Faisant un bref résumé de la décision de l’arbitre, je mentionne que celle-ci avait conclu que Sysco, l’employeur, n’avait pas établi de problème particulier, réel et continu justifiant l’installation d’un tel système de caméras. Cette mesure n’était donc pas nécessaire, et elle avait ajouté qu’il existait d’autres moyens moins intrusifs que celui utilisé par l’employeur.
Elle a donc ordonné le retrait des caméras.
Or, l’employeur, qui effectue le transport de produits alimentaires également aux États-Unis où il a comme pratique de munir ses camions d’un tel système de surveillance, avait tout intérêt à porter cette décision en contrôle judiciaire devant la Cour supérieure afin de faire annuler la décision de l’arbitre de griefs.

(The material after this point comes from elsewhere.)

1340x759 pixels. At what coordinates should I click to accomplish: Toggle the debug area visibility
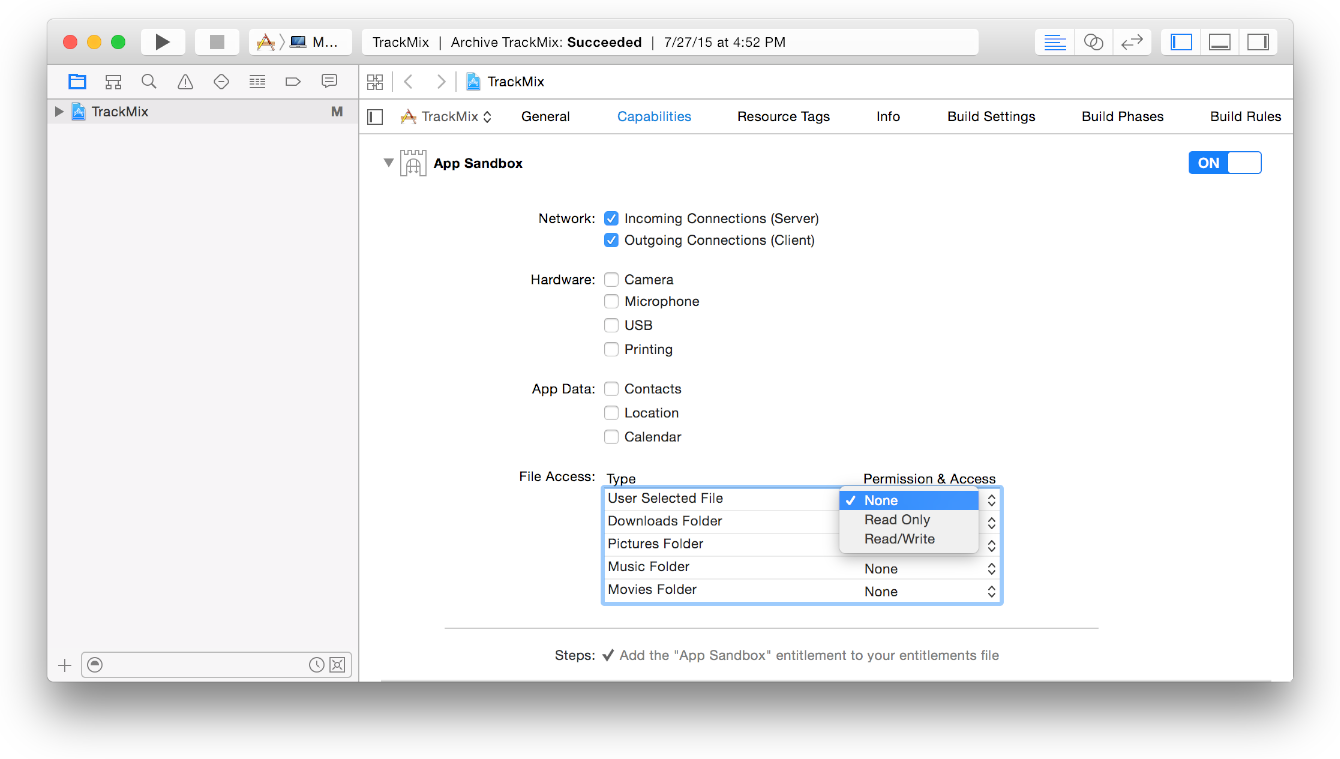[1219, 41]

La décision de la Cour supérieure
La Cour, sans se prononcer sur l’existence ou non d’une violation au droit à la vie privée des chauffeurs ou au droit à des conditions de travail justes et raisonnables, a jugé que la décision de l’arbitre devait être maintenue puisque, selon la norme de contrôle applicable, cette décision n’était pas déraisonnable (Sysco Québec, division de Sysco Canada inc. c. Beaulieu).
L’arbitre s’était appuyée sur la doctrine et la jurisprudence, et elle avait rappelé les principes suivants dans la décision initiale :
- il faut une justification raisonnable de l’employeur pour qu’il y ait surveillance; et
- il doit auparavant vérifier s’il n’y a pas un autre moyen moins intrusif.

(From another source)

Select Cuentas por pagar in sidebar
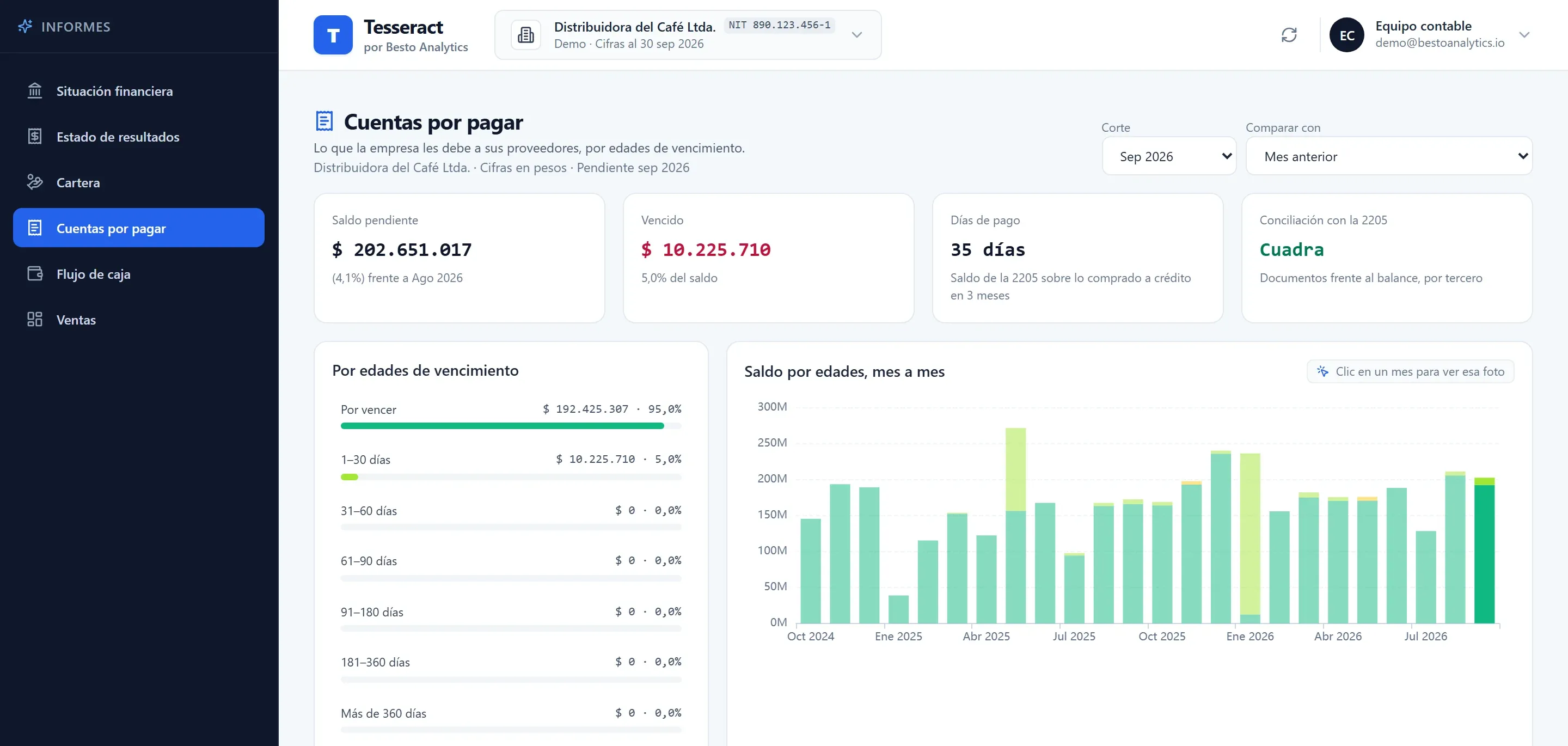This screenshot has height=746, width=1568. (x=139, y=228)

J’ajouterais que, en matière de transport de produits ne présentant pas de danger relatif à la sécurité, la décision rendue par l’arbitre de griefs, maintenue par la Cour supérieure, constitue non seulement un jalon de plus relativement à la surveillance par caméra pouvant être effectuée à l’intérieur de l’habitacle d’un camion, mais un incontournable à lire.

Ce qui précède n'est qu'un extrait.